Managing people stuff is hard. I gave it my all as a new manager, but it wasn't working effectively. Then one day, I learned what could improve my performance.
Just another day in the office
Managing people stuff is hard. Some days I survived better than others as a new bank manager. This day was not one of them and life moved in slow motion. I was slumped at my desk with my office with door closed. Suddenly, I sensed I was being watched and looked up to find Katie standing outside my window. She stared directly at me and she was furious.
Just a few minutes ago I had the unpleasant task of firing Katie. She yelled and called me names. Even the bank customers were getting as uncomfortable as I already felt, but they were still curious. They were watching a train wreck. I hated this part of my job and today's task was especially horrible, but at least it was over. I was wrong.
Katie's parting statement
Katie was not done. She was dangling her office keys in a taunting manner and staring directly at me. After making sure she had my attention, she slowly turned around and hurled the keys towards the busy street.
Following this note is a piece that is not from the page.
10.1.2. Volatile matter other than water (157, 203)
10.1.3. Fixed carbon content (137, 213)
Through my window I watched the keys fly across the parking lot in slow motion. Many cars drove by each day. I remember thinking, "please don’t hit any cars!" I visualized irate drivers, accidents, lawsuits, and more headaches.
Finally, the keys bounced and landed safely in the left lane. Relief! No cars were damaged. The stoplight had just turned red so cars were not moving yet. I could hear Katie screaming, “you want them back...you go get them"! With that, she stormed off and that was the last I saw of her. I scrambled out of my chair and out of my office. I was hoping, as I walked through the bank lobby to avoid any eye contact with people who had just witnessed the firing. Once out the front door I checked around to make sure Katie had really left and was not lurking around to create another scene. I stopped and wondered what I should do next.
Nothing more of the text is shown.